Aussie is so far the strongest major currency this month and hit an eight month high against dollar yesterday. While commodity currencies are generally lifted by return of risk appetite, the surge in iron ore price is seen as a factor that gives the Aussie and extra boost. Iron ore had the biggest daily gain of 18.6% as positive response to China's setting of growth target to 6.5-7.0%. Also, there are expectations that Chinese steel mills are planning a short-term boost in production. As noted in our technical report, AUD/USD's break of 0.7384 resistance last week confirmed medium term bottoming and further rise is now in favor back to 0.7849 medium term fibonacci level.

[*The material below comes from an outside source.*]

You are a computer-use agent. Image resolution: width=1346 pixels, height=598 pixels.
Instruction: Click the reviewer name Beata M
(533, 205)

Nonetheless, Aussie retreats mildly today on weak China trade data. Trade surplus narrowed sharply to USD 32.6b in February, nearly half of January's USD 63.3b. That's also sharply narrower than expectation of USD 50.75b. Meanwhile, exports dropped -25.4% yoy and imports dropped -13.8 yoy. The data is weighing down on Asian markets with Nikkei down -206 pts or -1.2%, Hong Kong HSI down -183 pts or -0.9%, China SSE (LON:SSE) own -47 pts or -1.6%. Recent rally in global stocks would possibly take a breath today.
Also released in Asian session, New Zealand manufacturing activity dropped -1.9% in Q4. Australia NAB business confidence rose to 3 in February. Japan GDP was finalized at -0.3% qoq in Q4, upwardly revised. GDP deflator was finalized at 1.5% yoy, unrevised. Current account surplus contracted to JPY 1.49T in January. UK BRC sales monitor rose 0.1% yoy in February. Looking ahead, Swiss unemployment and CPI is the main focus in European session. Eurozone will release GDP revision and German industrial production. Canada will release housing starts and building permits.

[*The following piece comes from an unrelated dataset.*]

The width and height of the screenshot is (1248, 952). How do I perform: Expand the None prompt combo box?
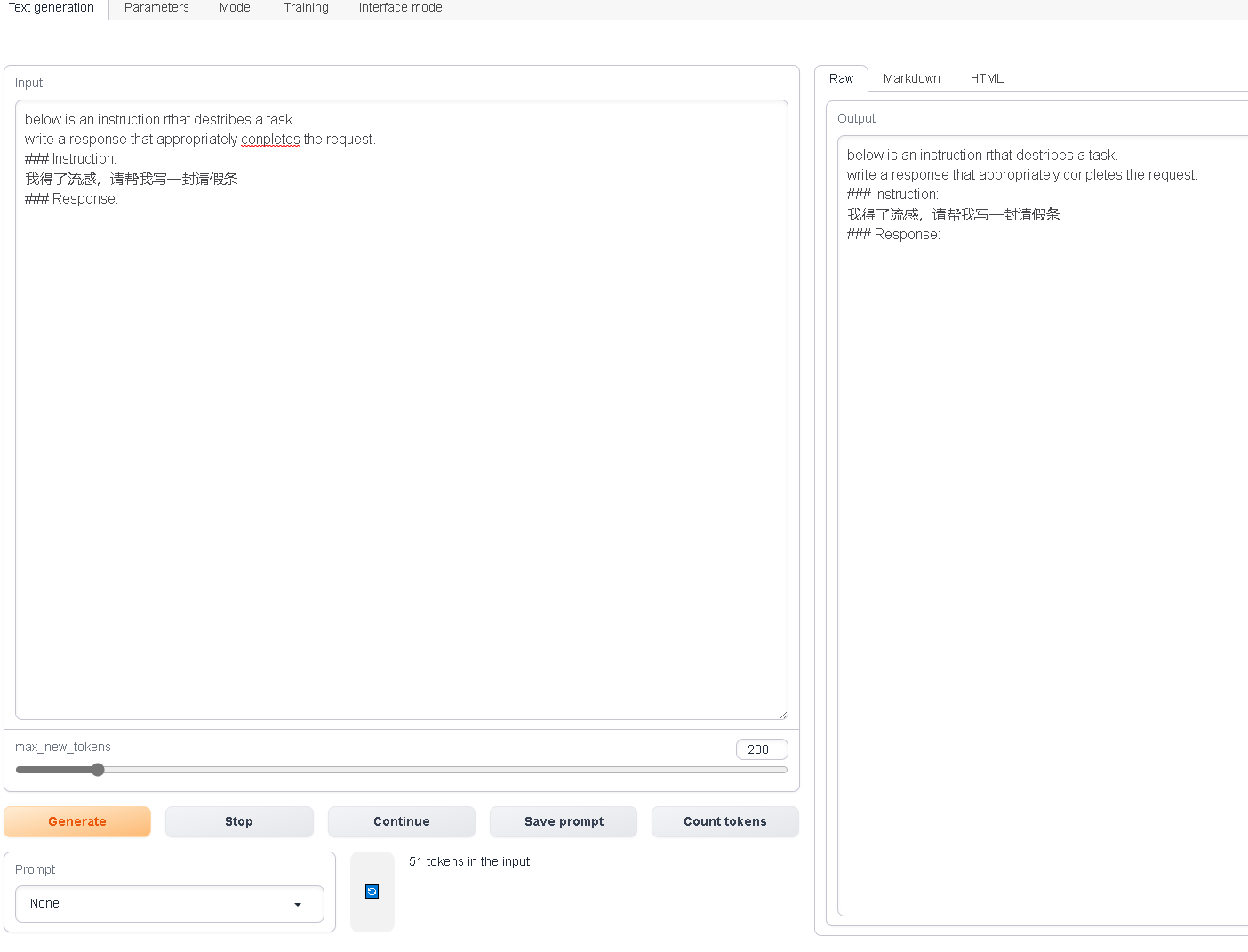[x=169, y=904]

In US, Fed vice chair Stanley Fischer noted that "we may well at present be seeing the first stirrings of an increase in the inflation rate." But Fed governor Lael Brainard was more cautious and said that she'd want to "see a pattern, some persistence." And, "given weak and decelerating foreign demand, it is critical to carefully protect and preserve the progress we have made here at home through prudent adjustments to the policy path,"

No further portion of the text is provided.